= AIM OF THE TASK =
Because the pictures are not wanted, reproduce the rest of the records below exactly as they stand.

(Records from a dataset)
══════
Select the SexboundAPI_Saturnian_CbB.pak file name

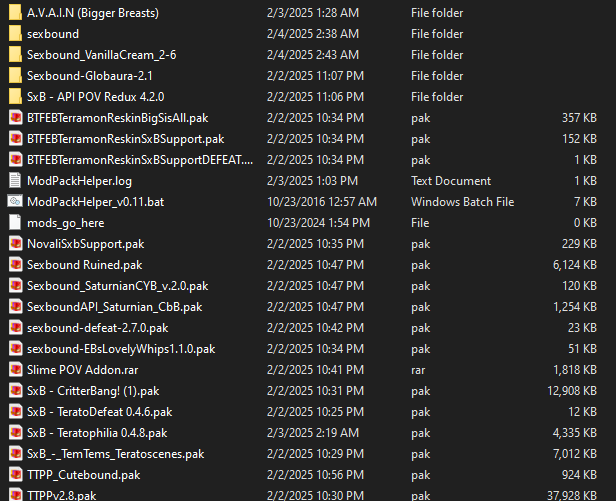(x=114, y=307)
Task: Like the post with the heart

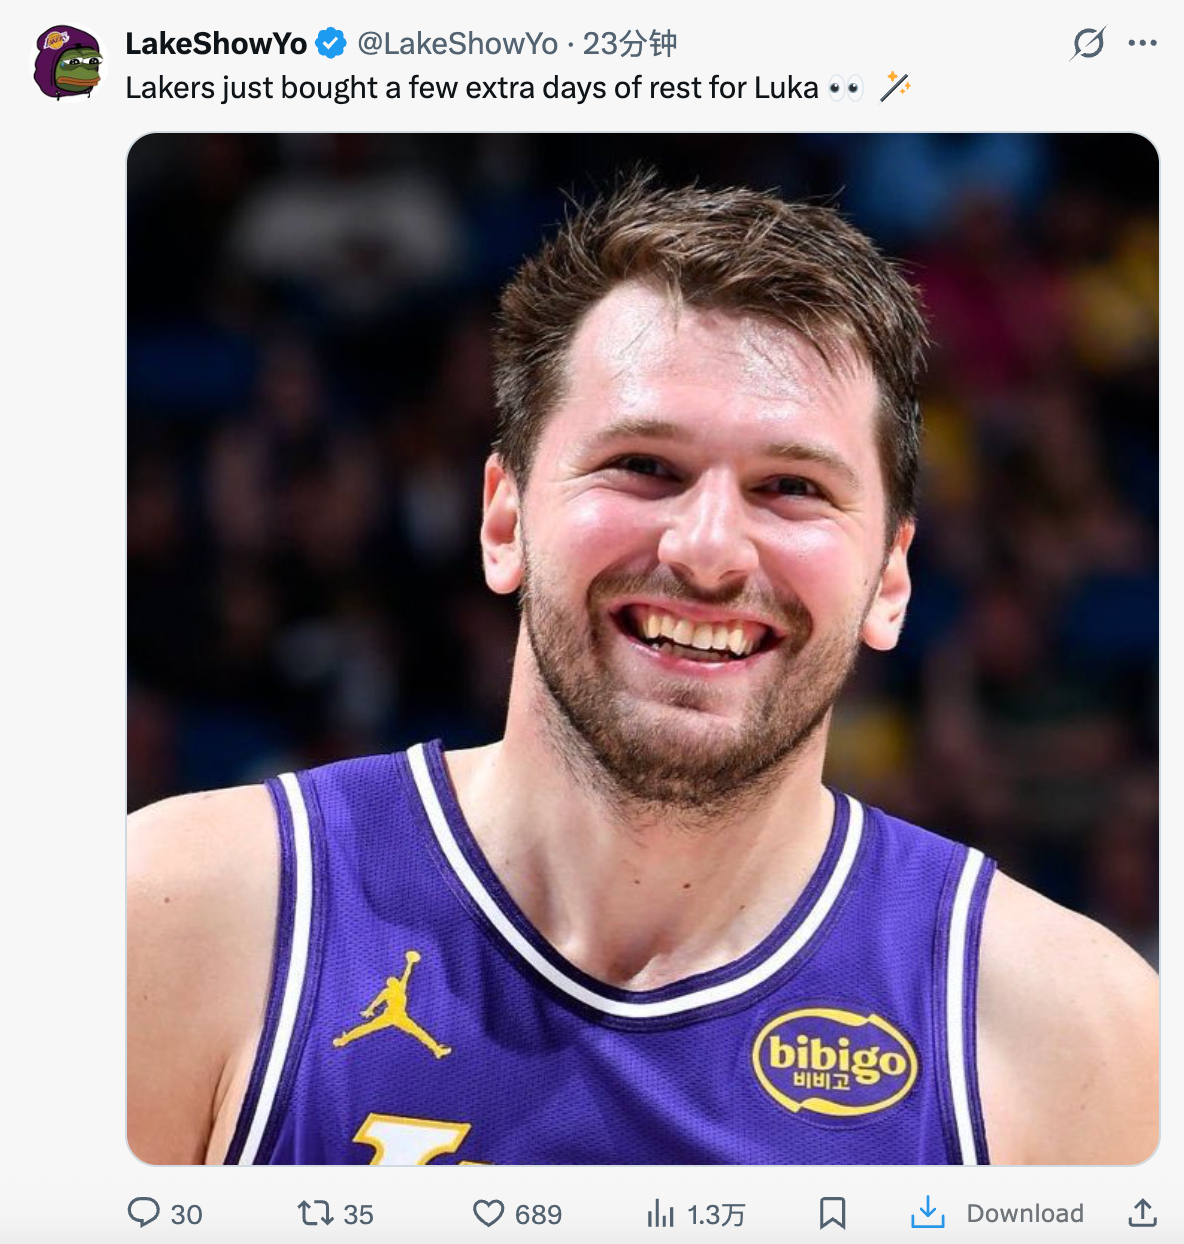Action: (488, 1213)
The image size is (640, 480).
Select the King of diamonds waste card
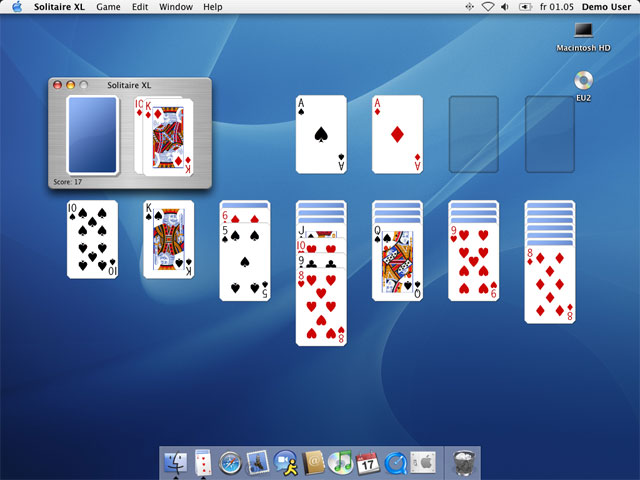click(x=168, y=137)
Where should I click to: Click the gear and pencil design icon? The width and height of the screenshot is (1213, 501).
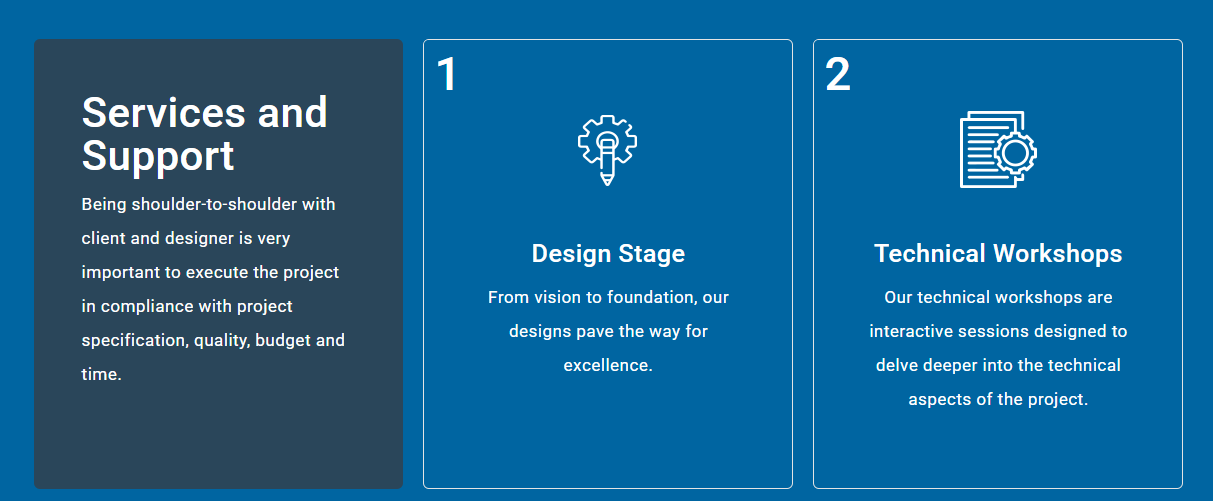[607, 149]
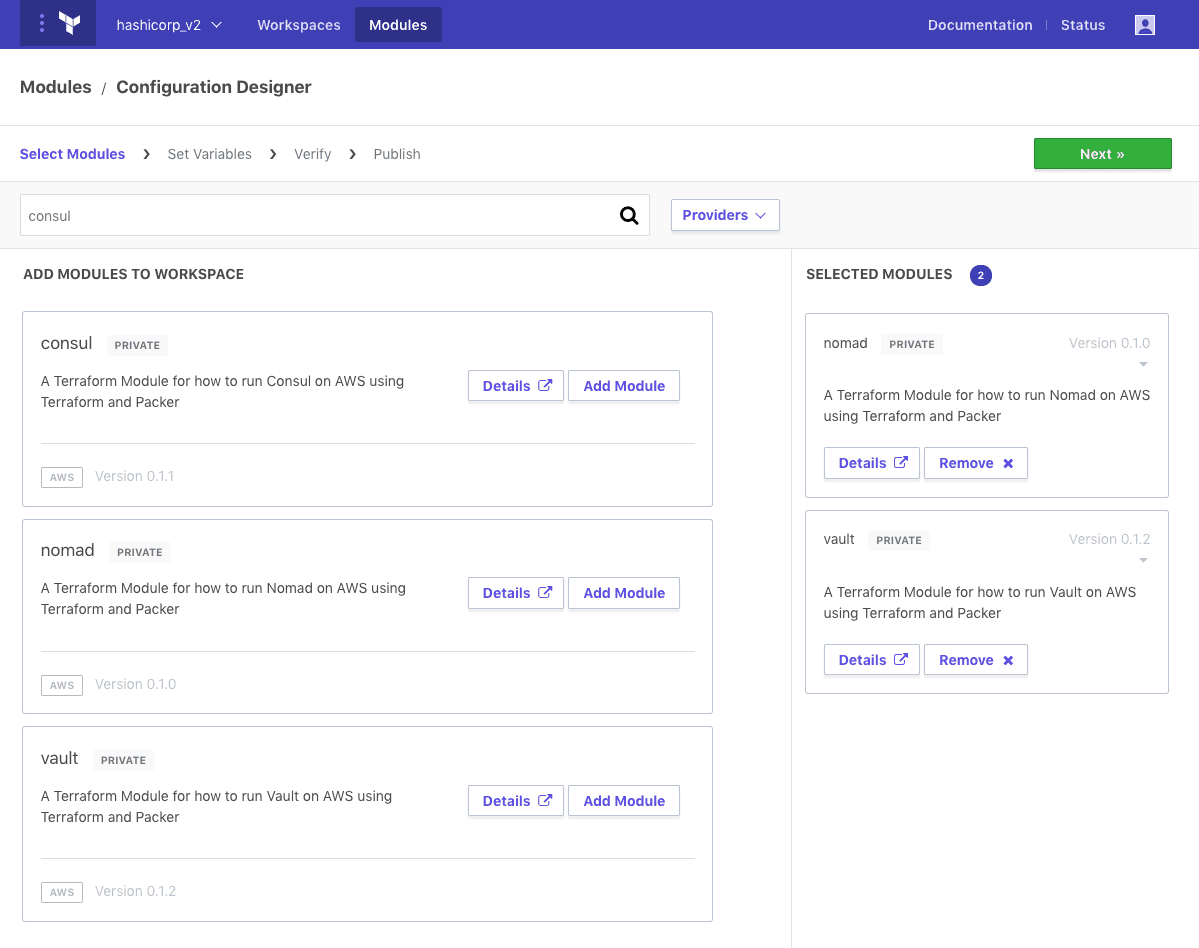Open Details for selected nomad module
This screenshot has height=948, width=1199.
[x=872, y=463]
══════
= SOLUTION FOR THIS PROBLEM =
Select the SexboundAPI_Saturnian_CbB.pak file name

(x=114, y=307)
Task: Like the post with the heart

Action: (488, 1213)
The image size is (640, 480).
Select the King of diamonds waste card
click(x=168, y=137)
Where should I click to: Click the gear and pencil design icon? The width and height of the screenshot is (1213, 501).
[607, 149]
Open Details for selected nomad module
This screenshot has height=948, width=1199.
[x=872, y=463]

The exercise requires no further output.